- **Input for this task**:

%%

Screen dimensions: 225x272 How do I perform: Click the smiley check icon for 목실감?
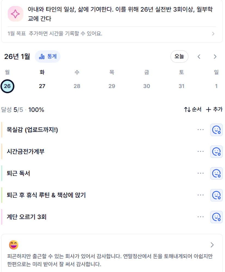point(216,130)
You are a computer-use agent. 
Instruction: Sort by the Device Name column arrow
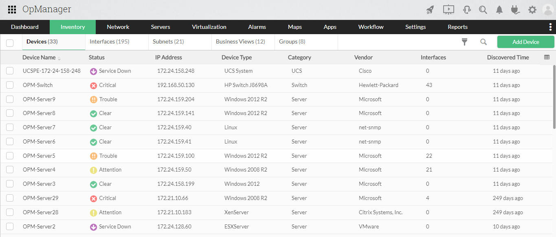click(x=59, y=58)
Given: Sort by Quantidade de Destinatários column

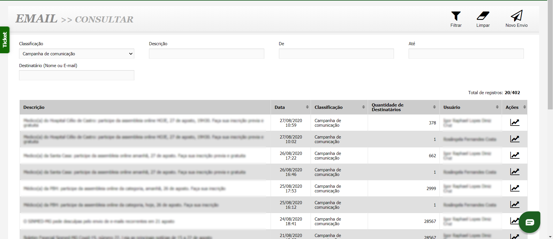Looking at the screenshot, I should (403, 107).
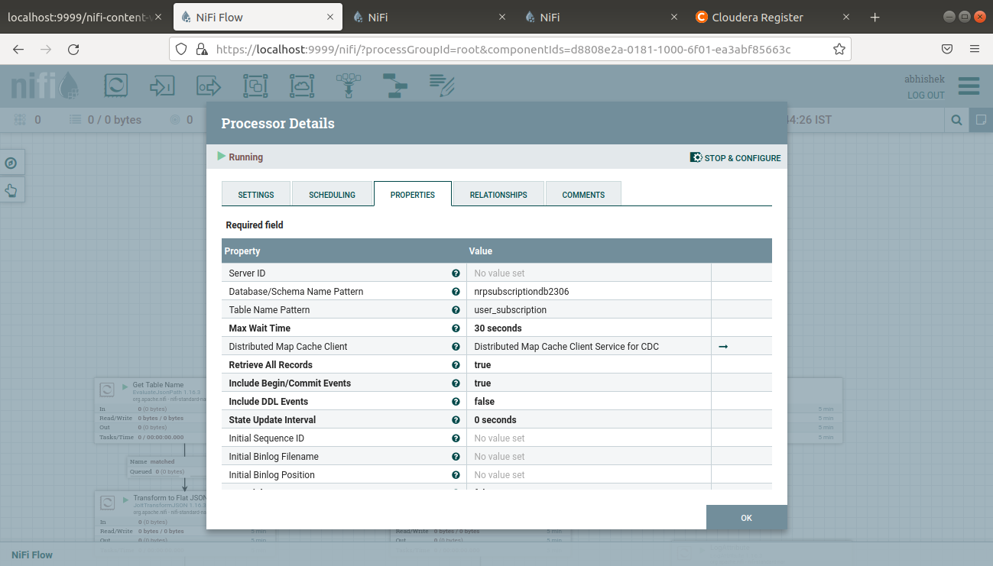Open the RELATIONSHIPS tab
This screenshot has width=993, height=566.
[498, 194]
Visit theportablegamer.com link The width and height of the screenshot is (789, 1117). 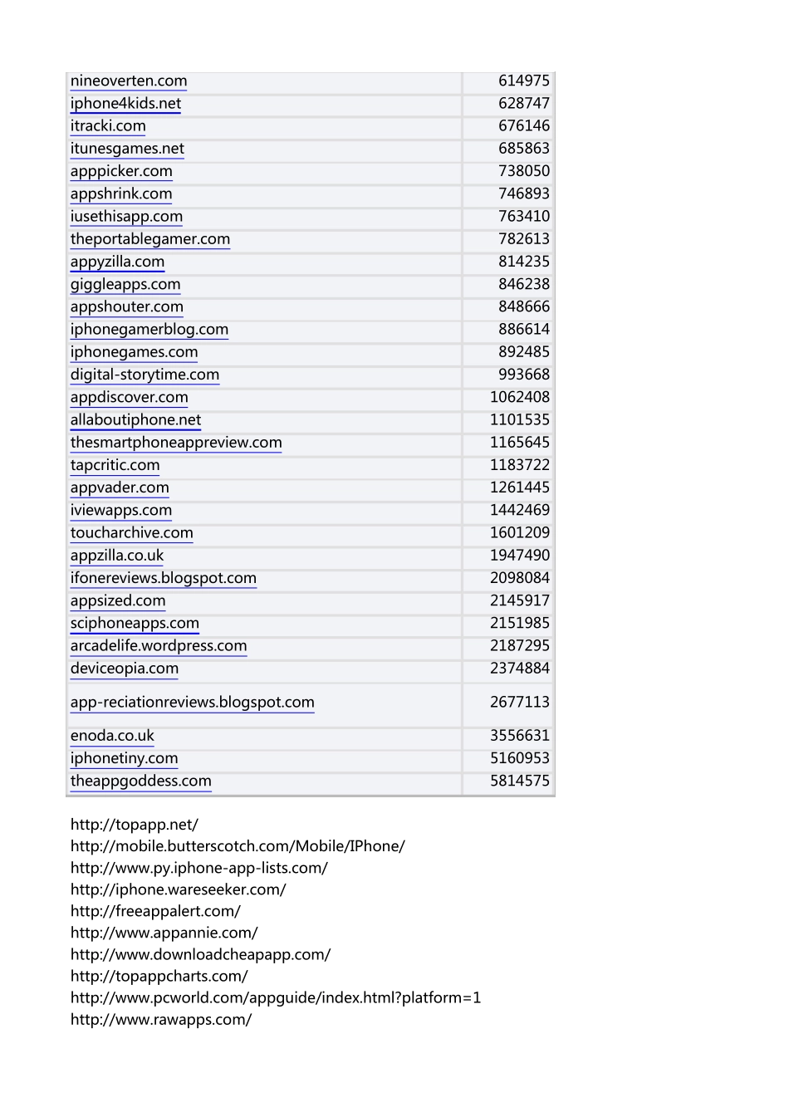click(x=150, y=239)
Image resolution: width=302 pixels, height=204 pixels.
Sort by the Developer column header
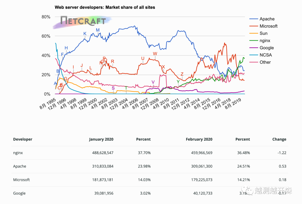23,139
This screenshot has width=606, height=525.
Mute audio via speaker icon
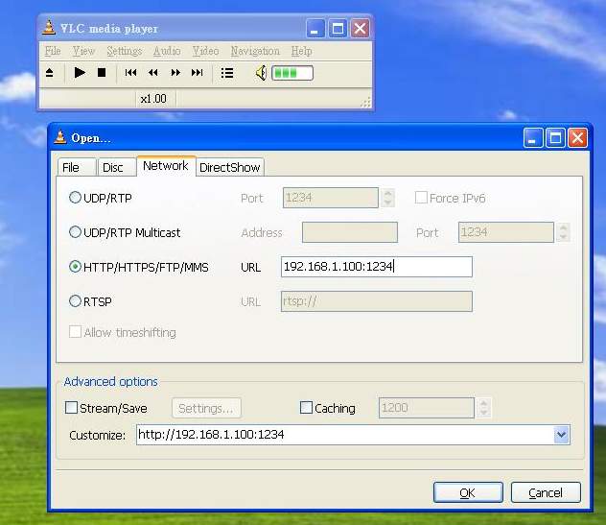[x=260, y=73]
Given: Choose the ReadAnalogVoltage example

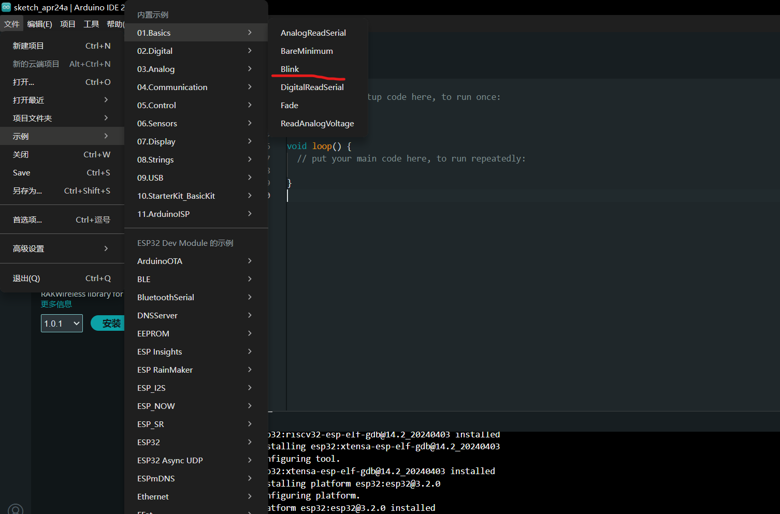Looking at the screenshot, I should coord(317,123).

%%

- **What to work on**: All lines from the one containing "Mute audio via speaker icon" through the final line of the entries above are to be copied exactly; the pictures are not.

- **Answer below**:
Mute audio via speaker icon
[x=260, y=73]
Given: Choose the ReadAnalogVoltage example

Looking at the screenshot, I should coord(317,123).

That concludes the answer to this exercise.